I suppose this is true but I would think the real test for the disease modifying drugs would be to relieve the symptoms and make a real dent in the progression of the MS....both of which don't appear to happen with the patients who use these drugs.




I agree with your questions but when I get to the NMSS's actions, we have very different views. It is one idea to be cautious when it comes to new treatments for MS but the NMSS seems to go out of its way to "skewer" anything that comes along that doesn't fit their line of thinking. I give you Prokarin and LDN as two examples. Their actions on Prokarin in the past and their recent press release on LDN indicate to me that they want no part in investigating these drugs and take steps to give them "bad press". I wish they would look outside the "envelope" which they haven't done in decades....and for decades the progress against this disease has been nothing short of abysmal.

Harry

Harry

Just can't resist posting my total agreement with your remark that people start looking outside the envelope when it comes to MS.

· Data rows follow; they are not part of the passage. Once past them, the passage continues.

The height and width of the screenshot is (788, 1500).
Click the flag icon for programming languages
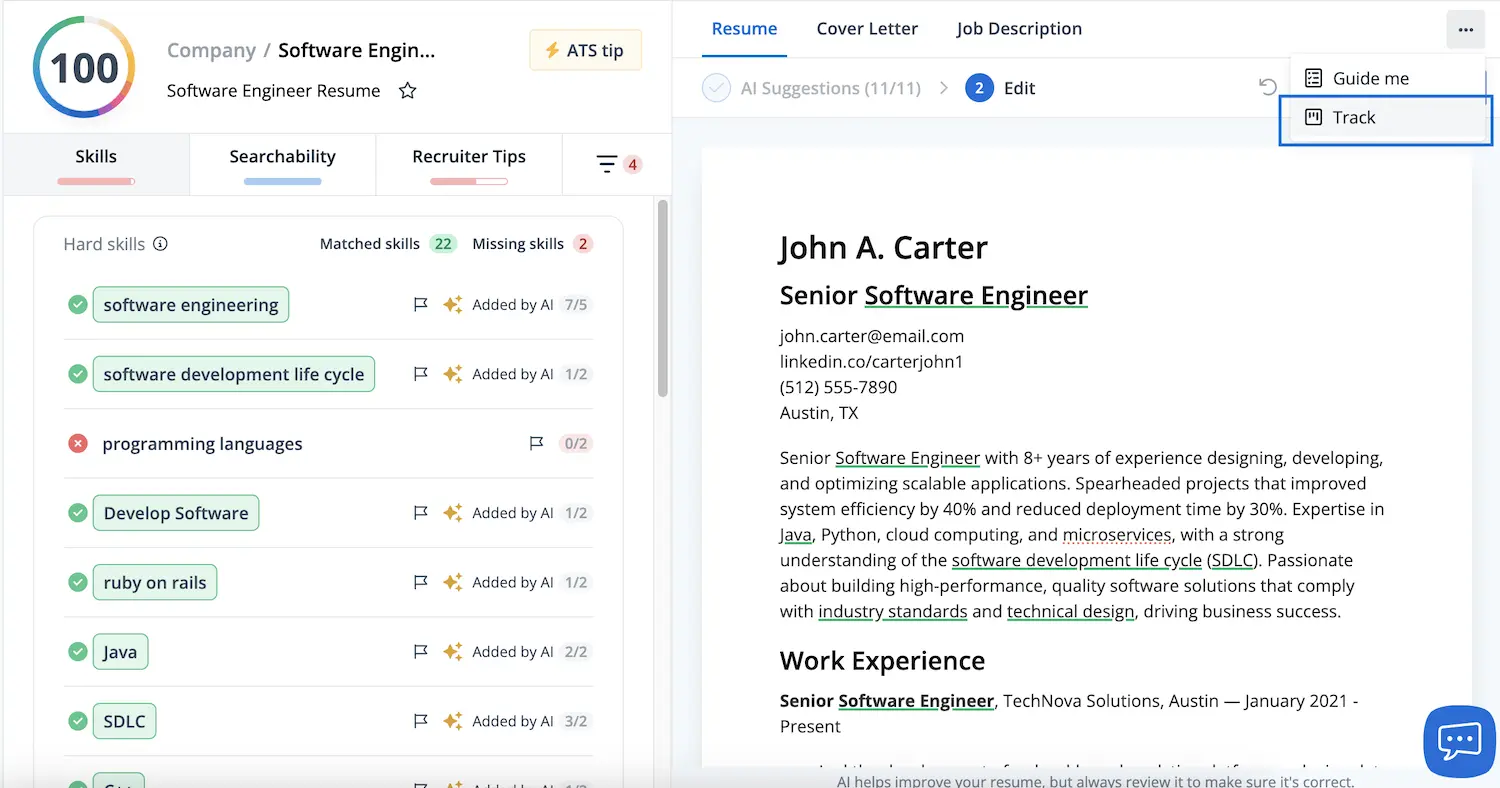click(x=536, y=443)
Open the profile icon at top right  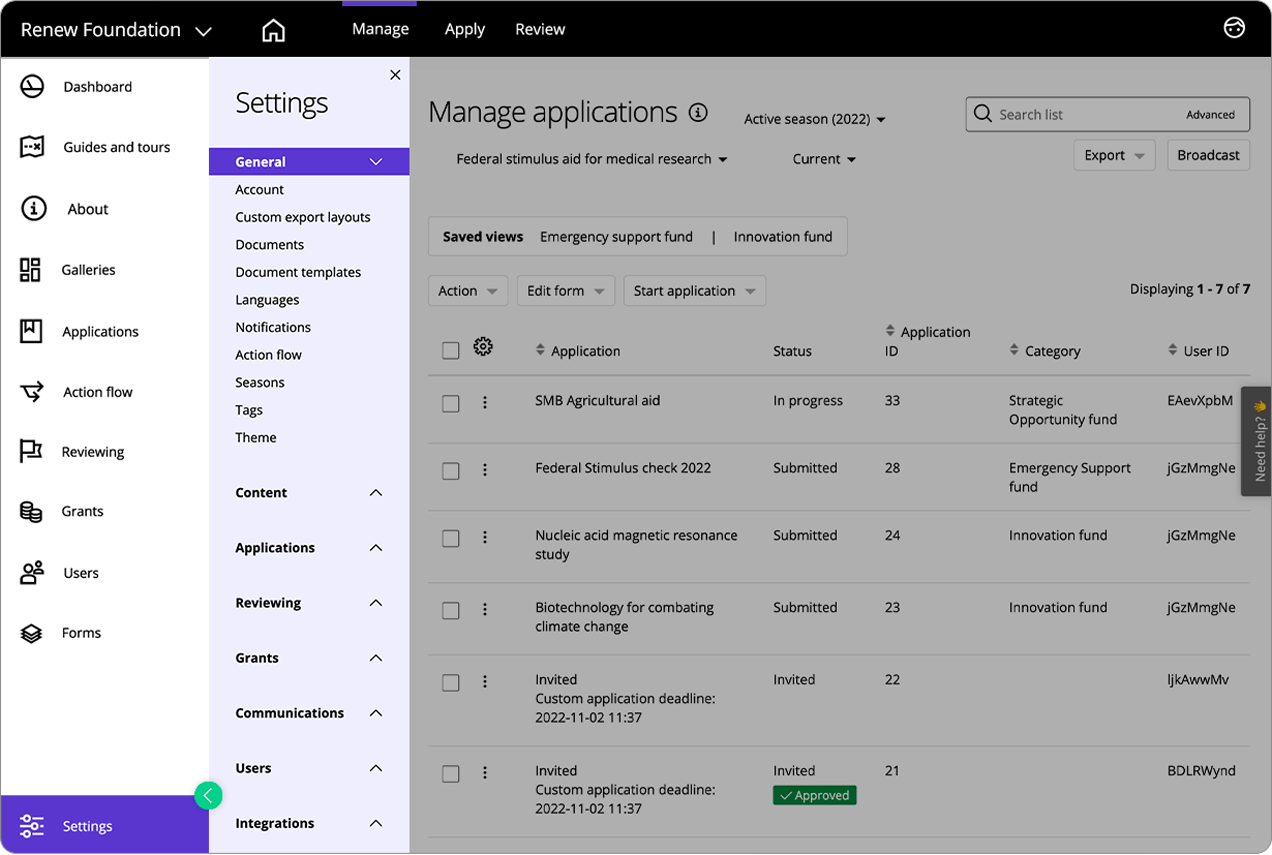(x=1234, y=28)
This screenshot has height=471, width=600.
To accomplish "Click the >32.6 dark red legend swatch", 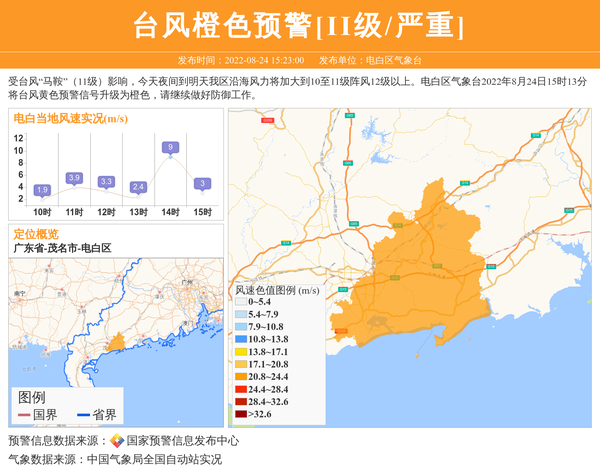I will (x=240, y=414).
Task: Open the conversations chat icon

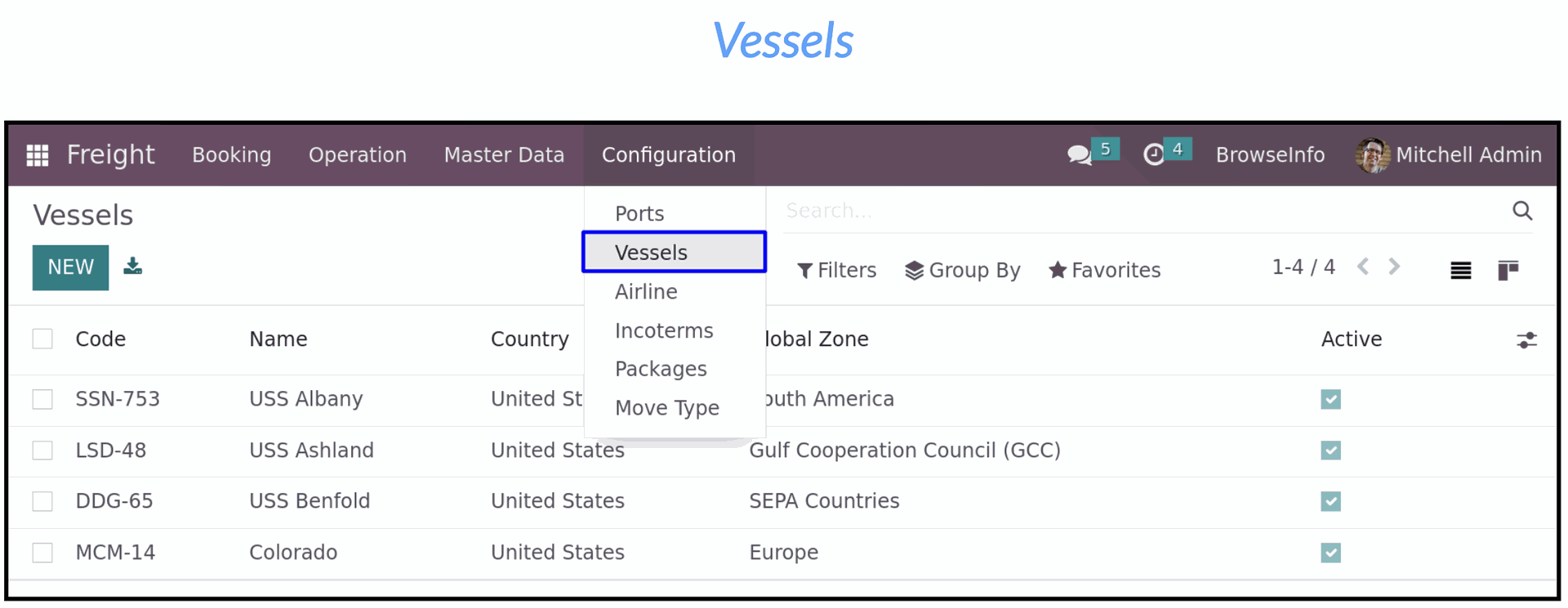Action: [1080, 155]
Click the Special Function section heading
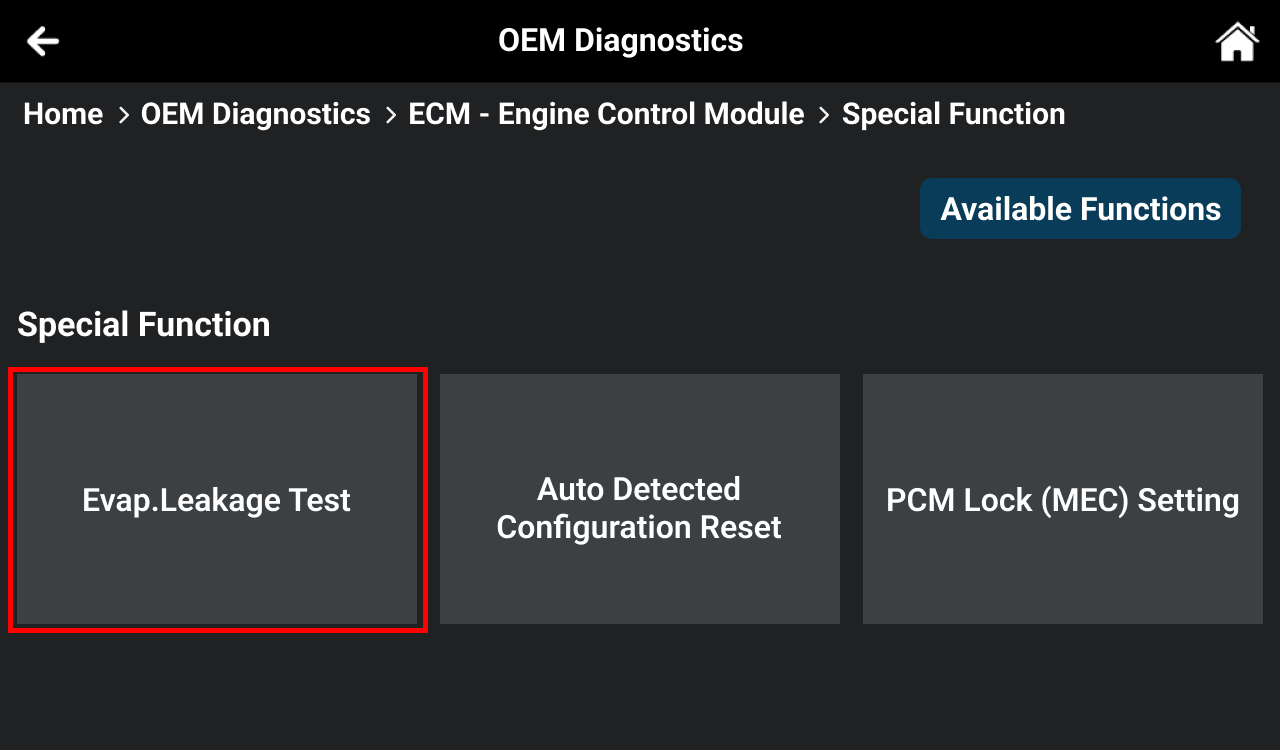This screenshot has height=750, width=1280. tap(144, 324)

I read more that strikes me as potentially connected to solving the MS puzzle when I'm reading something totally unconnected to MS, but connected to my personal experience with MS or health in general.

I personally think a great deal could be gained if a multi-disciplinary group of physicians and researchers would step back and take a look to answer the question "What pieces of the puzzle are we missing?" (Boston Cure approach.) "Where can we attempt to connect some dots given our different areas of medical expertise that haven't been considered before?"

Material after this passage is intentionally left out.